The input model controls what counts as a primitive step. If an algorithm says “look up the middle element”, that is constant time for an array and linear time for a linked list. If an algorithm says “test whether edge (u, v) exists”, that is constant time for an adjacency matrix, expected constant time for a hash set of edges, and linear in the degree of u for a plain adjacency list.

A careful output model prevents under-specification. Suppose a shortest path algorithm returns distance only. Its output type can be a number or infinity. If the same algorithm must return the actual path, it must store predecessor information during the search. The complexity may remain the same asymptotically, but the implementation changes.

Tie-breaking should be stated whenever many outputs may be valid. If any shortest path is allowed, the algorithm can stop as soon as it proves optimality. If the lexicographically smallest shortest path is required, the traversal order and data structures become part of correctness.

Example: Maximum Element

The problem “find the maximum element” depends on the model.

For an unsorted array:

Input:
  array A[0..n-1]

Output:
  value x such that x >= A[i] for every i

A correct algorithm must inspect every element in the worst case. Otherwise, an unseen element could be larger than all inspected elements.

max_value(A):
  best = A[0]
  for i = 1 to n - 1:
    if A[i] > best:
      best = A[i]
  return best

The time cost is (O(n)), and the extra space cost is (O(1)).

For a sorted array in nondecreasing order:

Input:
  sorted array A[0..n-1]

Output:
  maximum value in A

The maximum is immediately available as (A[n-1]). The time cost is (O(1)), assuming constant time indexing.

The problem did not change mathematically. The input model changed.

Example: Graph Reachability

Consider the problem “determine whether t is reachable from s”.

With adjacency lists, breadth-first search or depth-first search runs in:

[ O(n + m) ]

where (n) is the number of vertices and (m) is the number of edges.

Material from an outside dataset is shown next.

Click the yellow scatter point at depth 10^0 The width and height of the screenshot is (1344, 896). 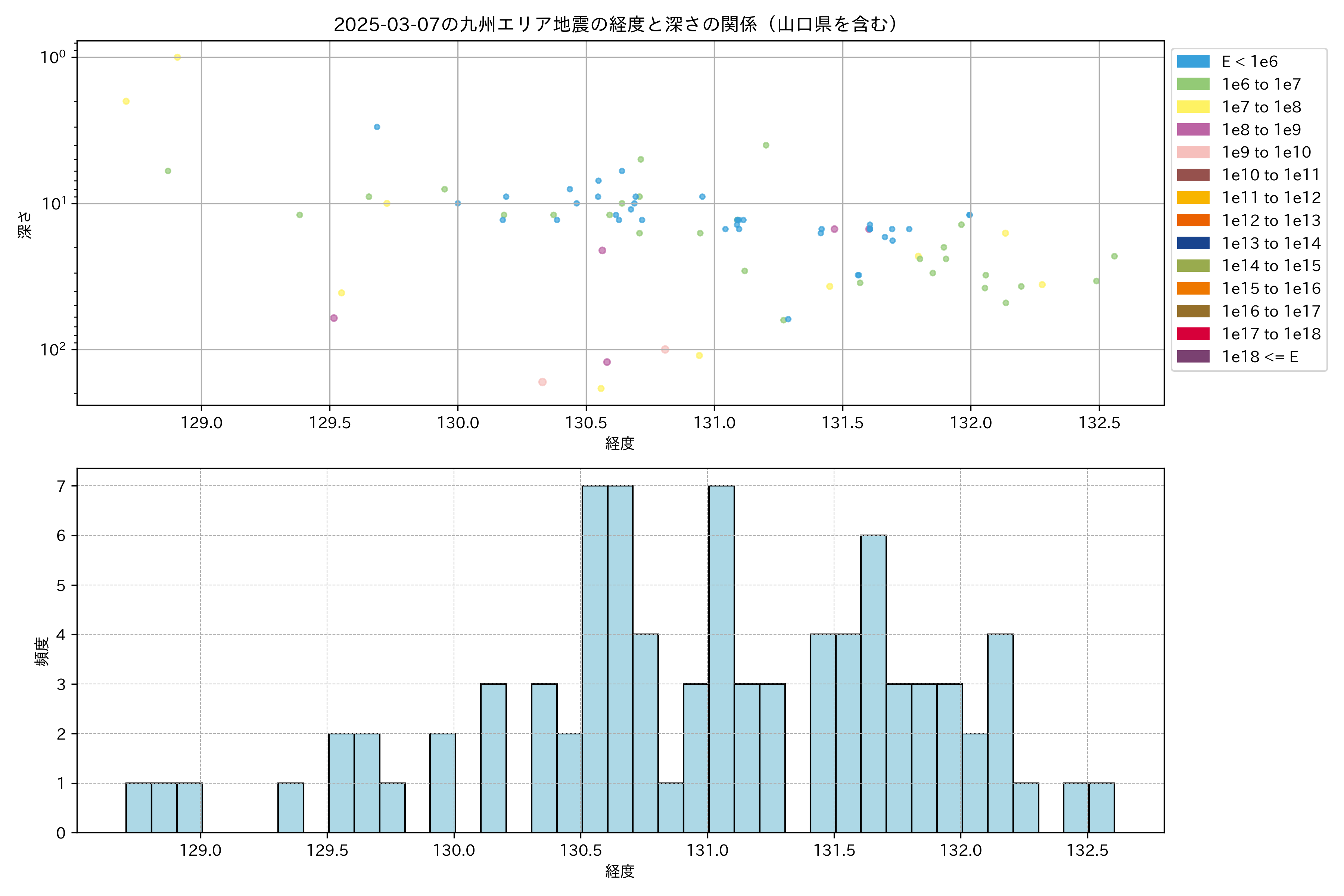point(177,57)
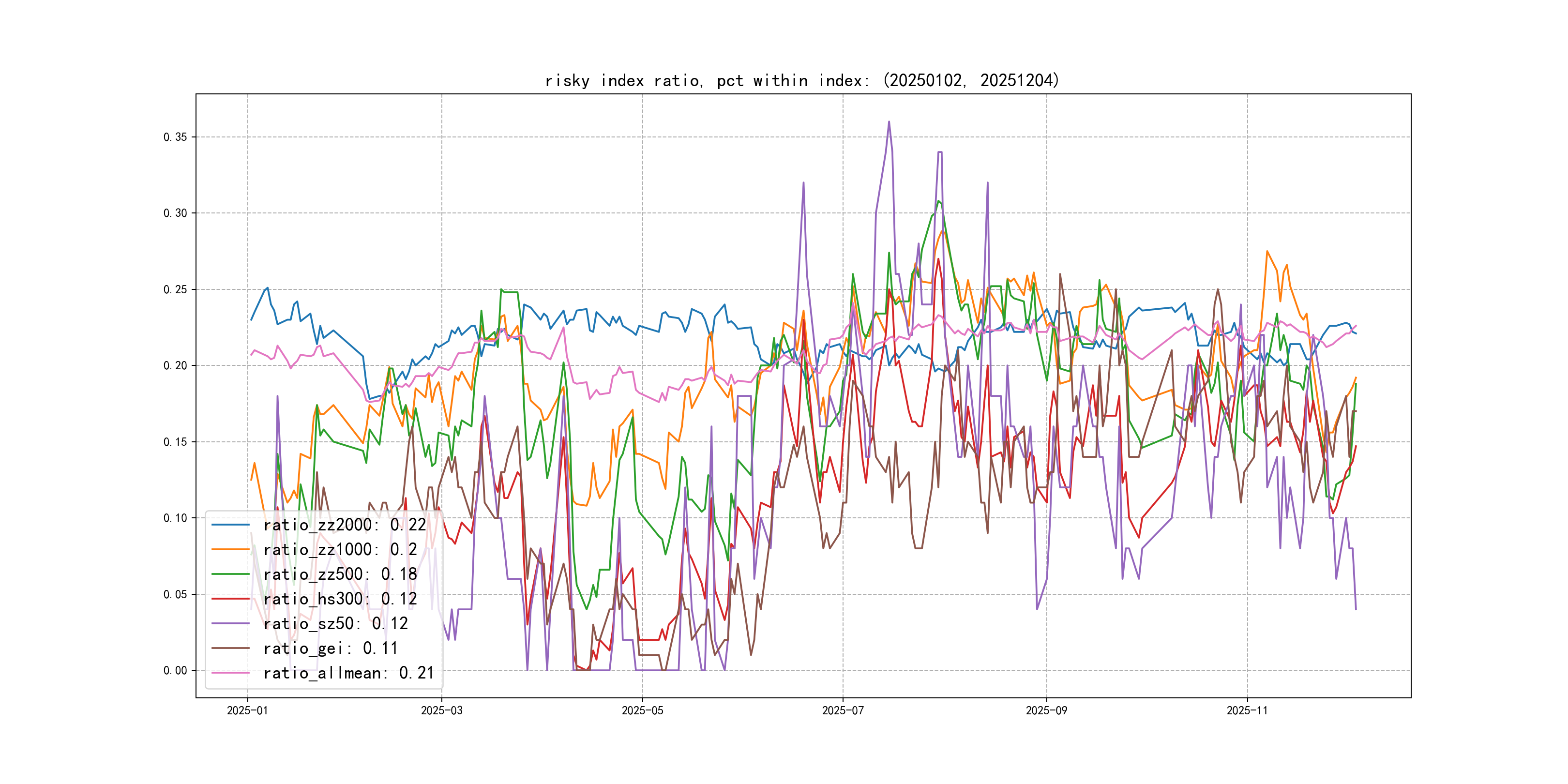This screenshot has width=1568, height=784.
Task: Click the 0.00 y-axis tick label
Action: point(175,670)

With an adjacency matrix, scanning all possible outgoing edges from each visited vertex costs:

[ O(n^2) ]

even when the graph has few edges.

The algorithmic idea is the same. The representation changes the cost model.

Common Pitfalls

Do not hide expensive operations inside words such as “find”, “lookup”, or “choose”. State the data structure that makes the operation cheap, or count its cost explicitly.

Do not return a witness unless the algorithm stores enough information to construct it. A distance table alone may prove the value of a shortest path, but it may not identify the path.

Do not assume random access when the input is streamed. Streaming input can usually be read once in order. Many algorithms that are simple on arrays become impossible or require more memory in a streaming model.

Do not ignore output size. An algorithm that prints all pairs, all subsets, or all paths may require large time simply because the output is large.

Takeaway

An input and output model fixes the meaning of primitive operations, the form of the result, and the cost of producing that result. Before choosing an algorithm, state the representation of the data and the required shape of the answer.